Maryland IP Litigation 2008: Lawsuit Summary No. 7

     The following lawsuit filed in the U.S. District Court for the District of Maryland pits brand and generic drug makers (source: Justia).

  • #7: Forest Laboratories, Inc. v. Lupin Pharmaceuticals, Inc., No. 1:2008cv00239, filed January 28, 2008; assigned to J. Legg

     This Hatch-Waxman lawsuit involves Namenda® (memantine HCl). According to the complaint, plaintiff Forest Labs., Inc., a Delaware corporation based in New York, is the exclusive licensee of Orange Book-listed U.S. Patent No. 5,061,703. Plaintiff Forest Labs. Holdings, Ltd., is an Irish company based in Bermuda; plaintiffs Merz Pharma GmbH & Co.
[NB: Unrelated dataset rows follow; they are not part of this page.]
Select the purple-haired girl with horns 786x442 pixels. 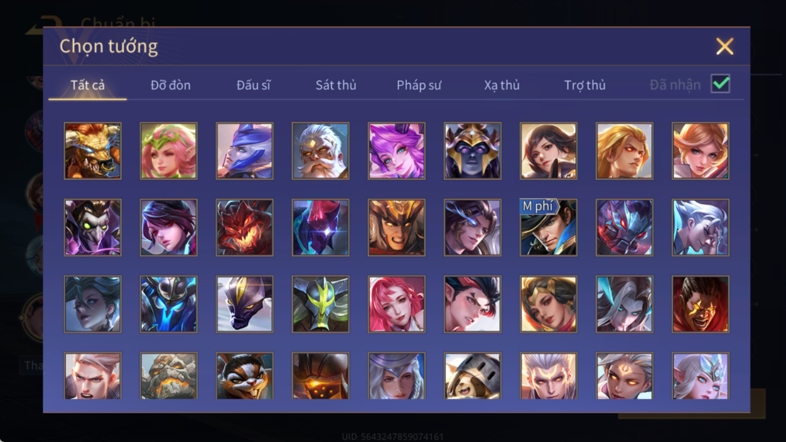click(396, 151)
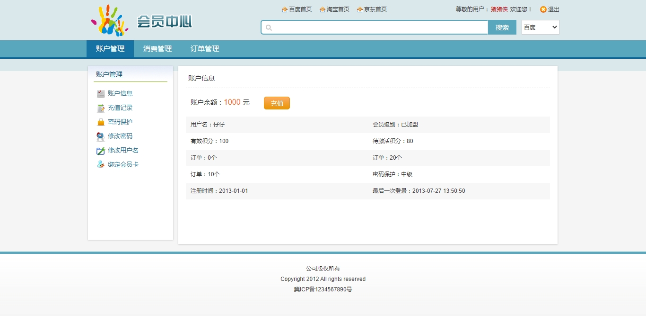Click the 绑定会员卡 sidebar icon
The height and width of the screenshot is (316, 646).
pyautogui.click(x=100, y=164)
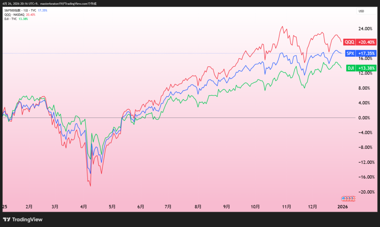This screenshot has height=227, width=380.
Task: Click the blue 17.35% value in legend
Action: tap(43, 11)
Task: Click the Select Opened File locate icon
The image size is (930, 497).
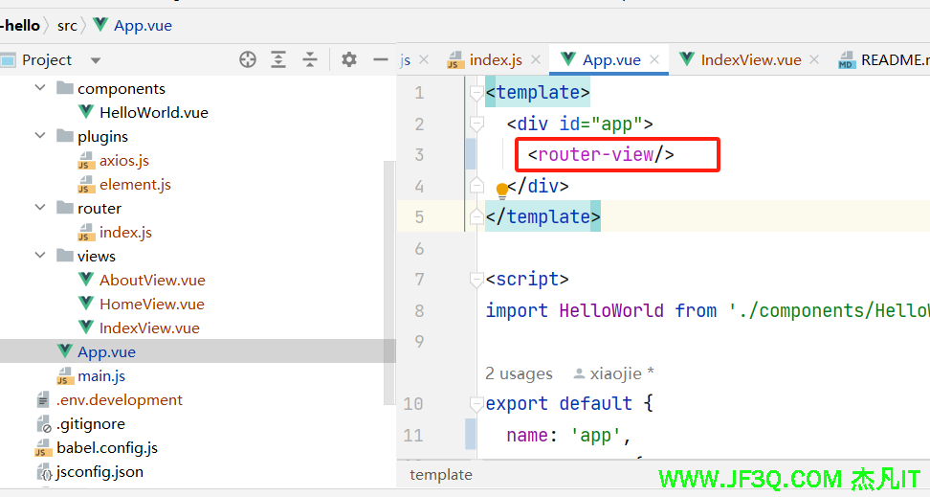Action: point(248,59)
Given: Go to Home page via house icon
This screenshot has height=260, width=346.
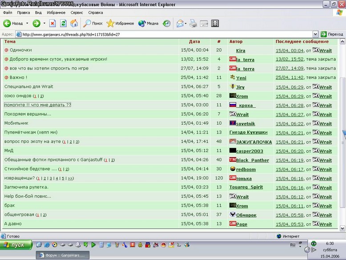Looking at the screenshot, I should pyautogui.click(x=74, y=23).
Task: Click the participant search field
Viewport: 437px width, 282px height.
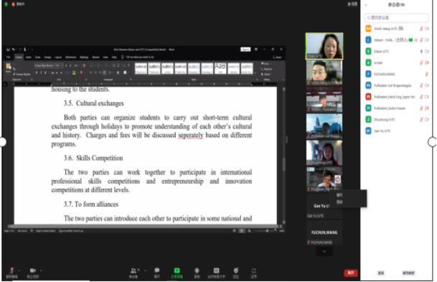Action: pos(396,17)
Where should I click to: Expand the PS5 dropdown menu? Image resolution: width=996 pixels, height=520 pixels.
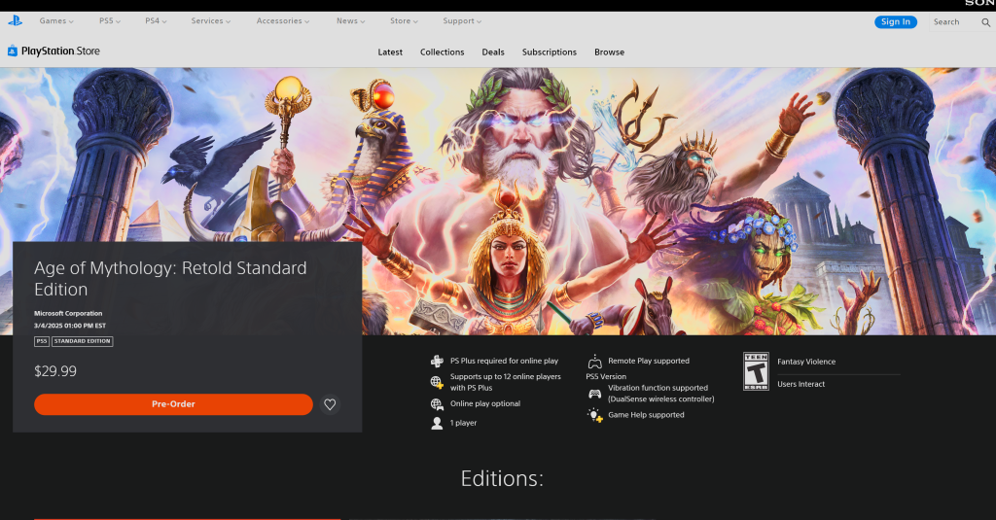pyautogui.click(x=110, y=21)
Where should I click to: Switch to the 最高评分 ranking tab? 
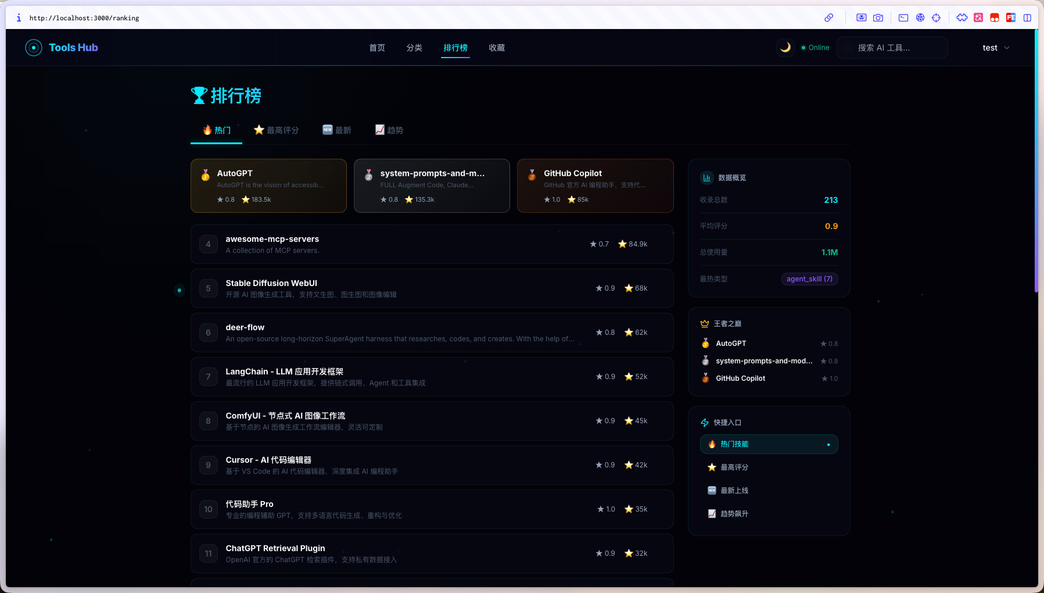point(277,130)
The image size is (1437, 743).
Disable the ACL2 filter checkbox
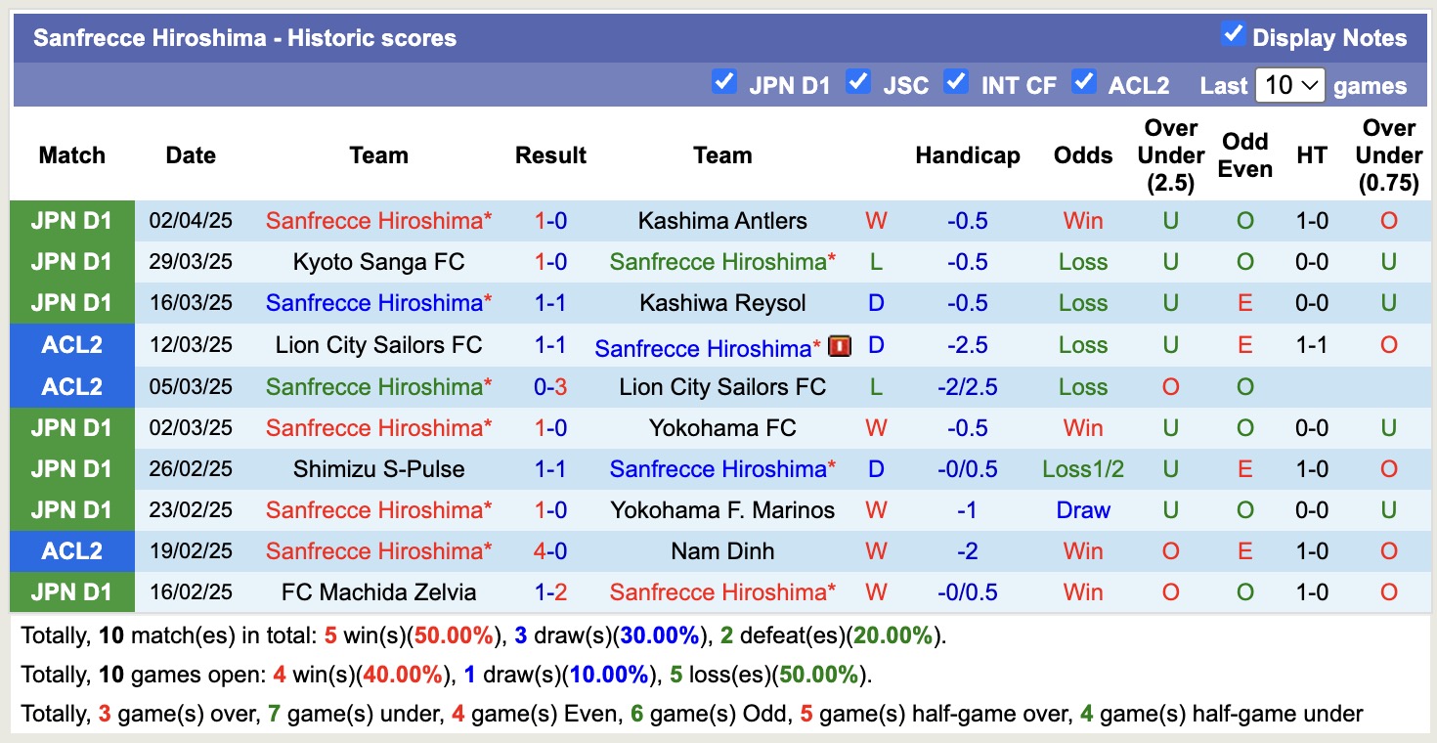coord(1084,83)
KGaA and Merz Pharma GmbH are German companies.

     Also according to the complaint, defendant Lupin Pharmaceuticals, Inc., a Virginia company based in Baltimore, MD, is the wholly-owned subsidiary and agent of Lupin Ltd., an Indian company based in Mumbai. Lupin Ltd. allegedly submitted, through its agent Lupin Pharma, an Abbreviated New Drug Application No. 90-051 to the FDA for approval to market generic Namenda®. It sent Forest the required notice of its ANDA submission on December 14, 2007.
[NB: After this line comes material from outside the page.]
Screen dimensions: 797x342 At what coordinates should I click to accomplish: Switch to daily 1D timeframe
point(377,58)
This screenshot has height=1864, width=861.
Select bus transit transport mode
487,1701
     Plaintiff is asserting infringement of the ‘703 patent, and is seeking to enjoin Lupin from marketing its generic formulation before expiration of the '703 patent.

     Interestingly, plaintiffs also filed a concurrent lawsuit in the District Court for the District of Columbia because they claim not to be able to determine with certainty which one of Lupin, Inc., or Lupin Ltd. was the actual filer of the ANDA. This move was in anticipation of a jurisdictional challenge by Lupin (see related post here).